#### Task instructions
From the first line of the listing below through the line with "Given: Open the Favorites star tab", transcribe exactly and skip the pictures.
-- Information shown follows --
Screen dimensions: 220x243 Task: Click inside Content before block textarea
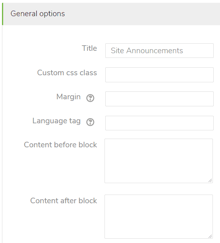tap(158, 161)
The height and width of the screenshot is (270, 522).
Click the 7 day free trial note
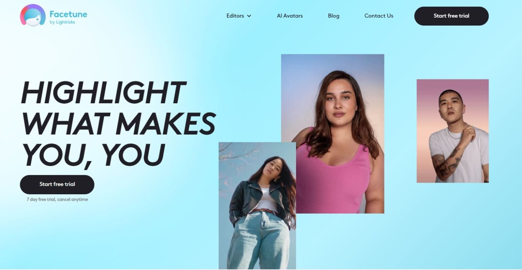57,199
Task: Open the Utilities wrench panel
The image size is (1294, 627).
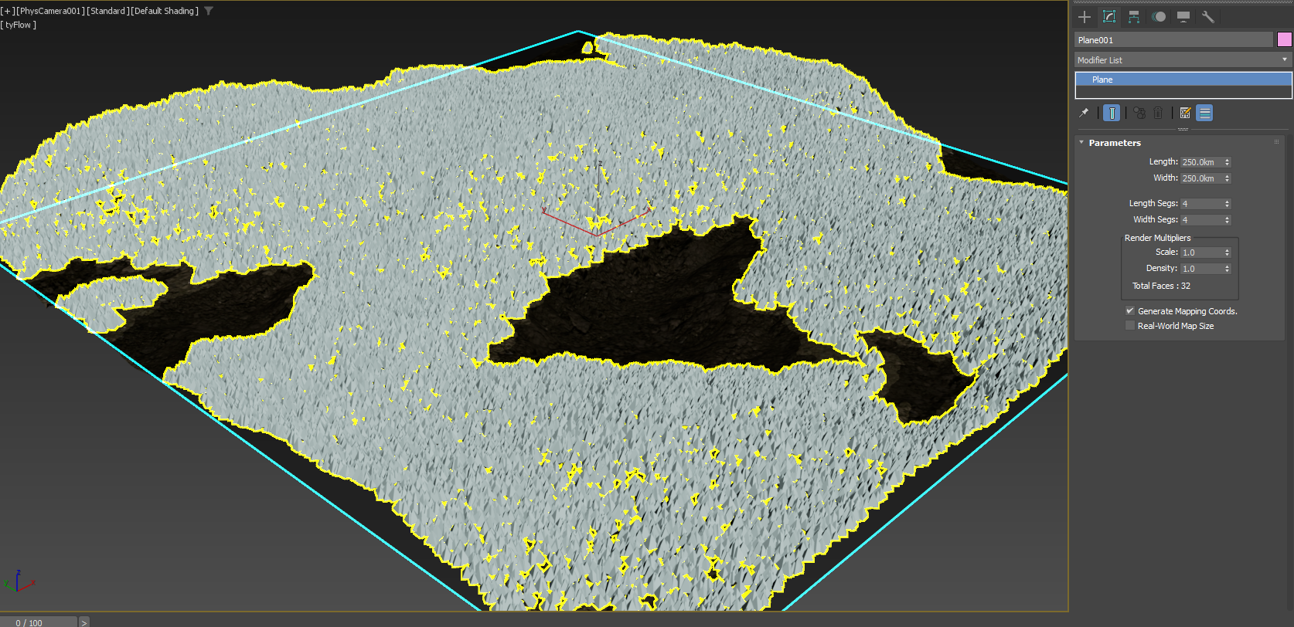Action: [x=1208, y=17]
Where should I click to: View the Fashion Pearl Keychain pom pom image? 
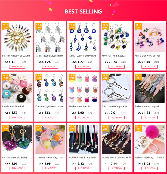pyautogui.click(x=150, y=139)
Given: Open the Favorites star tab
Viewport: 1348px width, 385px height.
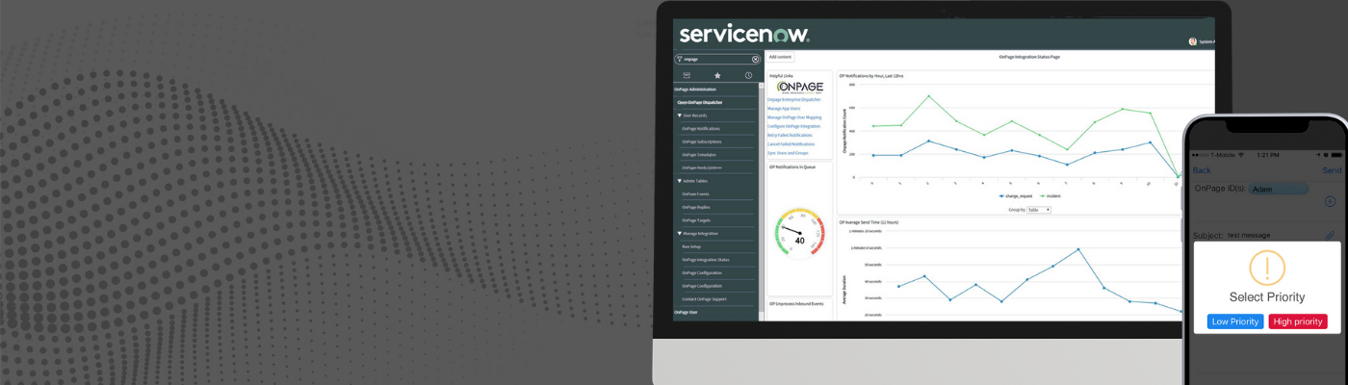Looking at the screenshot, I should 716,75.
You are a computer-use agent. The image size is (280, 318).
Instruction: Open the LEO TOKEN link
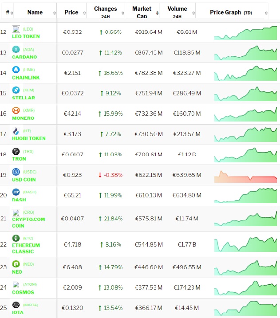pos(26,36)
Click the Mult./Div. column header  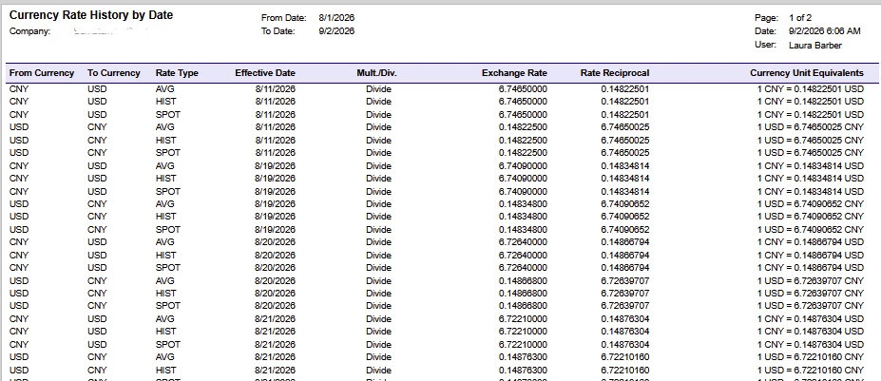click(x=377, y=73)
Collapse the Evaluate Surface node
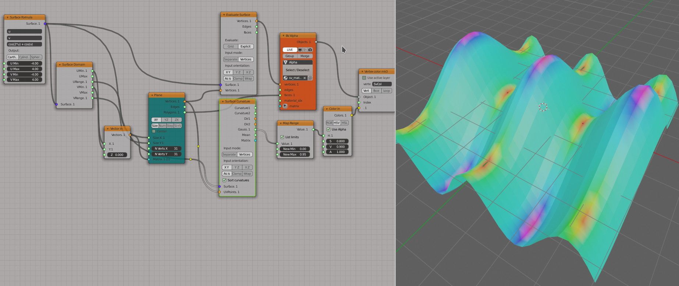Screen dimensions: 679x286 point(224,15)
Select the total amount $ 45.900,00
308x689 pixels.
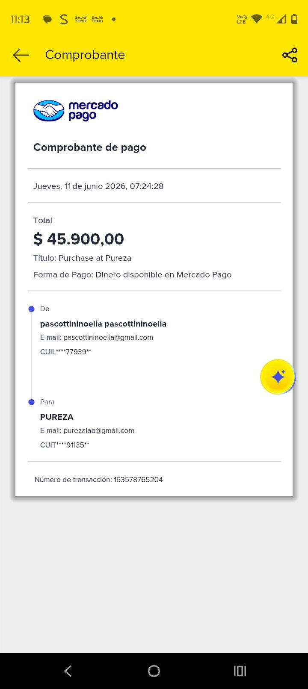click(79, 239)
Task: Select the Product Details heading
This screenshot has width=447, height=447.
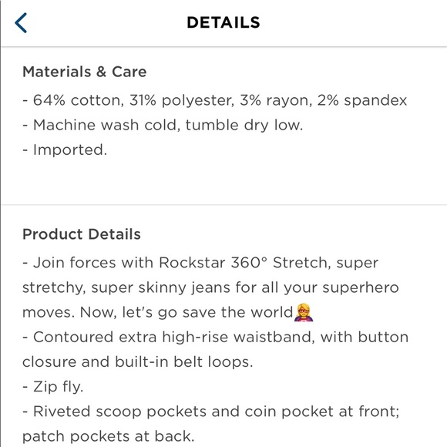Action: coord(82,234)
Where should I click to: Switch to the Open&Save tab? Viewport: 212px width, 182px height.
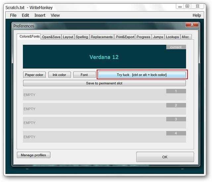(51, 37)

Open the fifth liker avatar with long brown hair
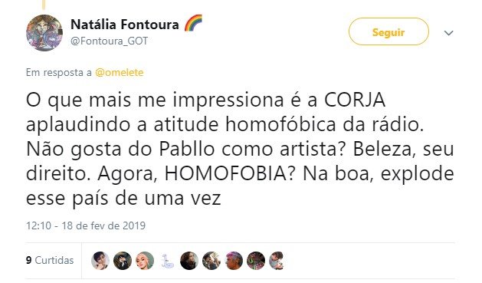pos(189,261)
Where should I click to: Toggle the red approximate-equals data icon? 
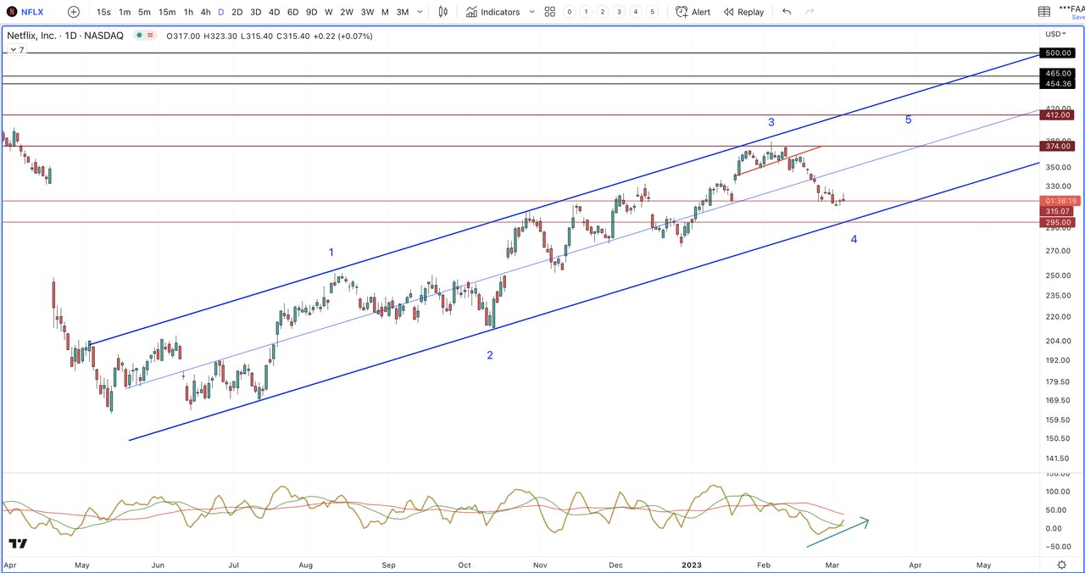150,36
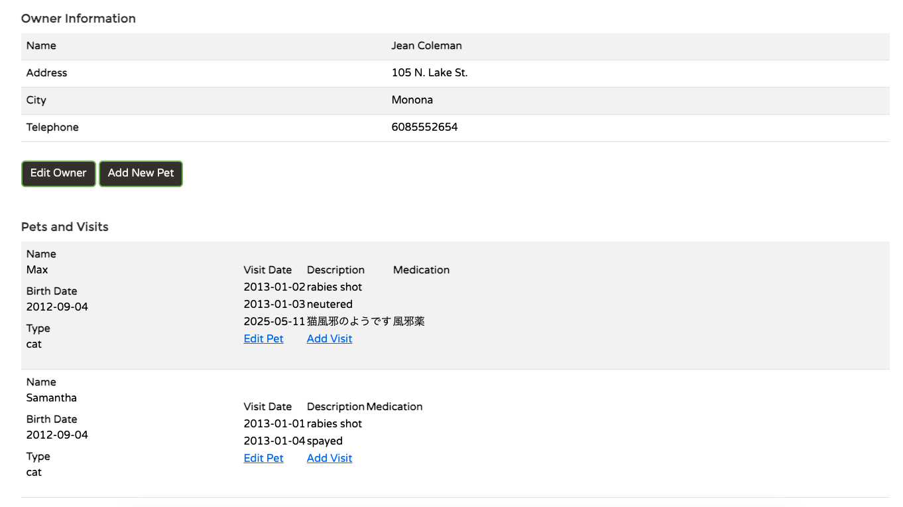903x507 pixels.
Task: Click the pet name Samantha
Action: [x=52, y=398]
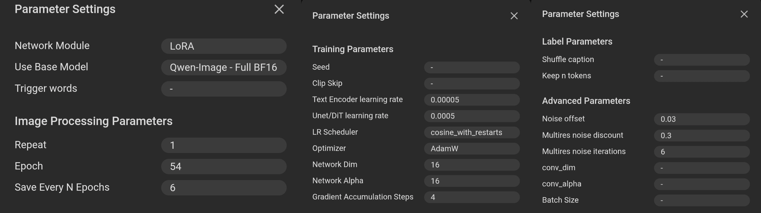761x213 pixels.
Task: Click the Seed value field
Action: 472,67
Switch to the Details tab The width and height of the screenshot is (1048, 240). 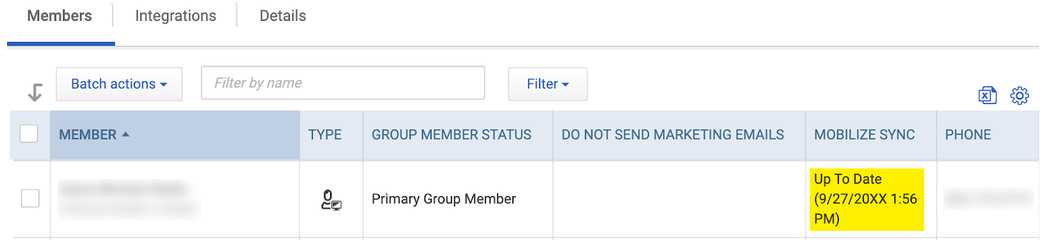coord(283,16)
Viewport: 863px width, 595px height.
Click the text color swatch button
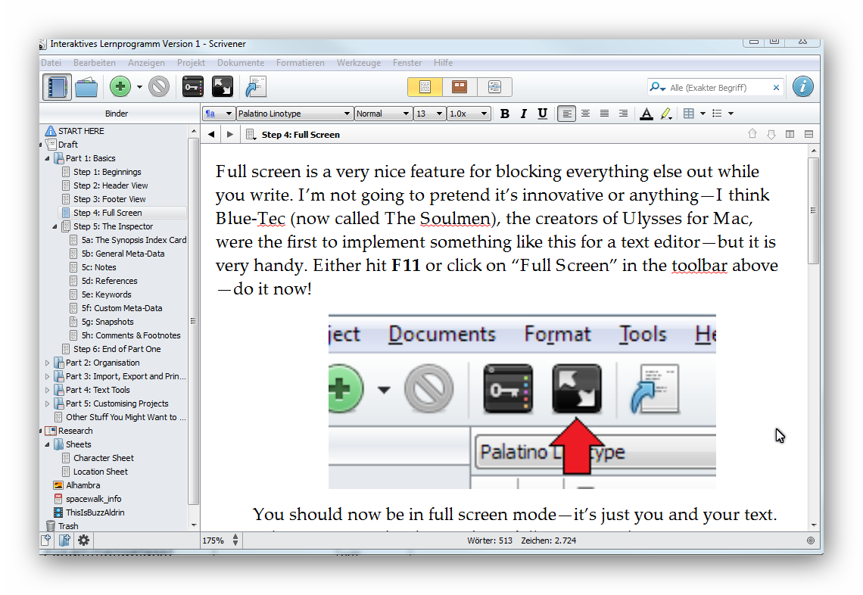point(646,114)
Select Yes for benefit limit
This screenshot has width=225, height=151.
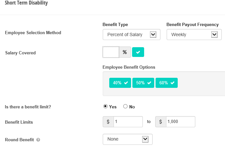pos(105,106)
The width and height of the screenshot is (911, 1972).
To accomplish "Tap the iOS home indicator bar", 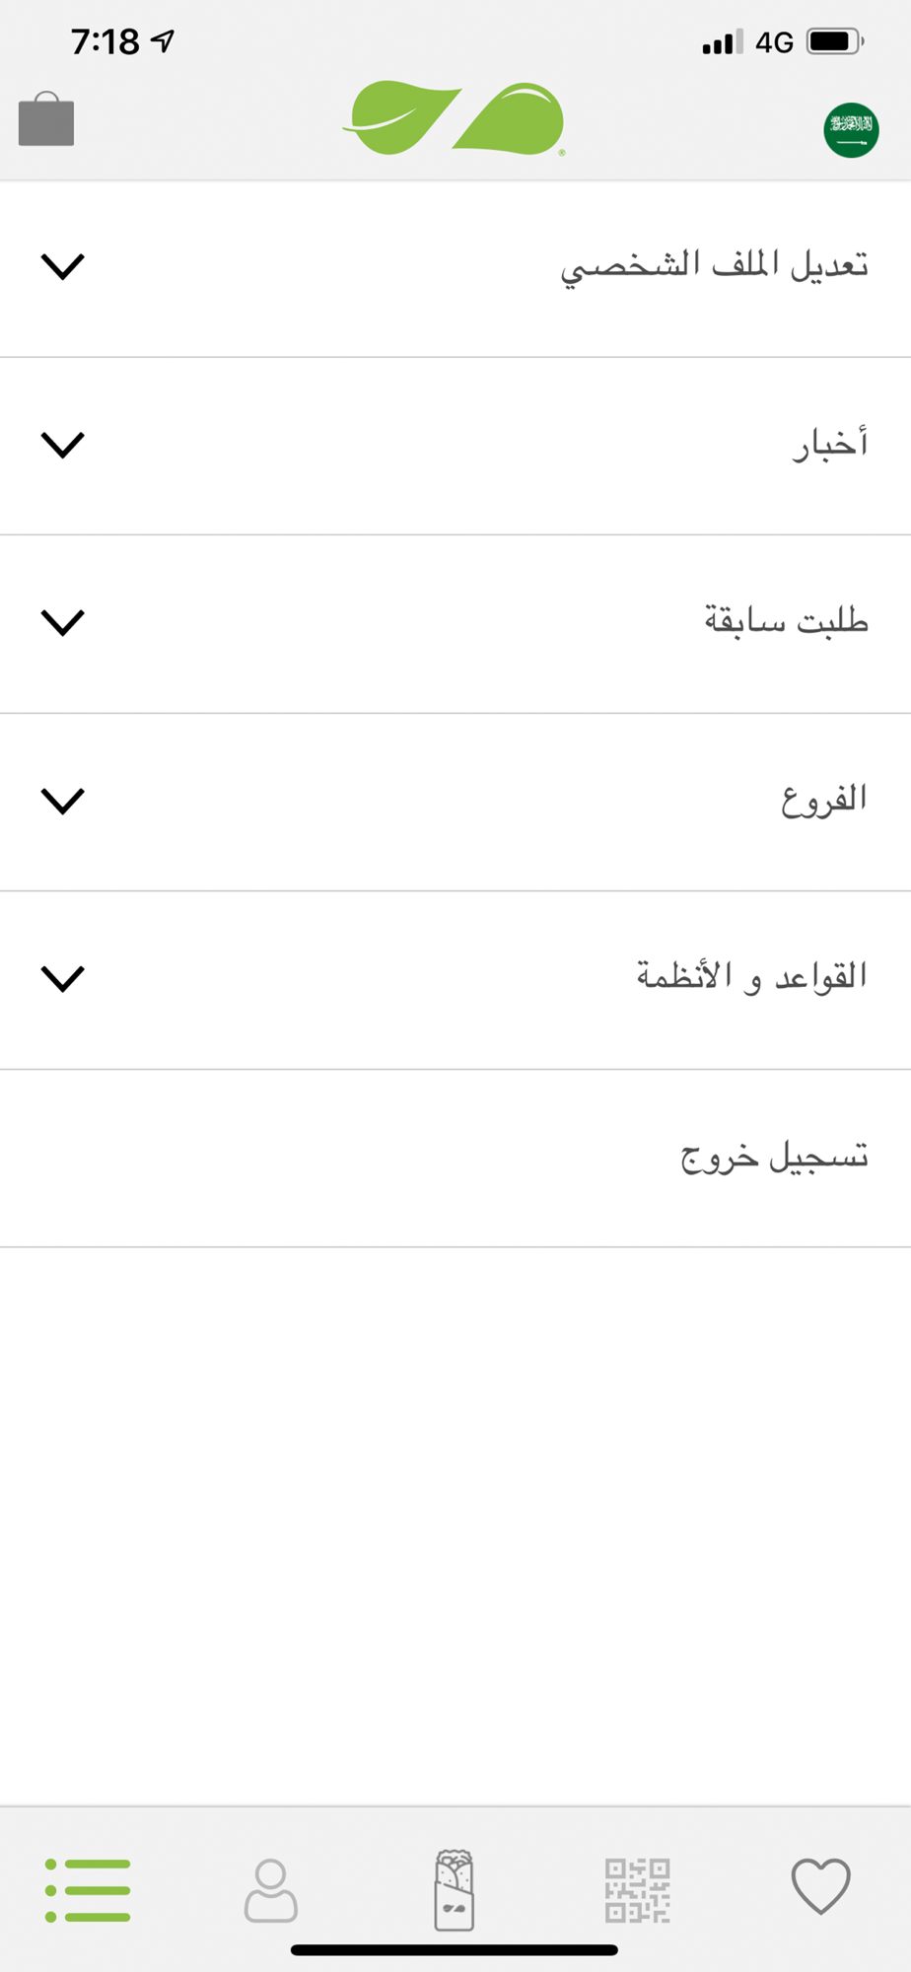I will click(x=455, y=1949).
-- Information shown concluded --
#### Output for this task
Screen dimensions: 220x243 Task: Click inside Content before block textarea
tap(158, 161)
The height and width of the screenshot is (270, 522).
Click the 7 day free trial note
57,199
Task: Open the Utilities wrench panel
The image size is (1294, 627).
Action: [x=1208, y=17]
Where should I click to: View the Fashion Pearl Keychain pom pom image? 
pyautogui.click(x=150, y=139)
Given: Open the Favorites star tab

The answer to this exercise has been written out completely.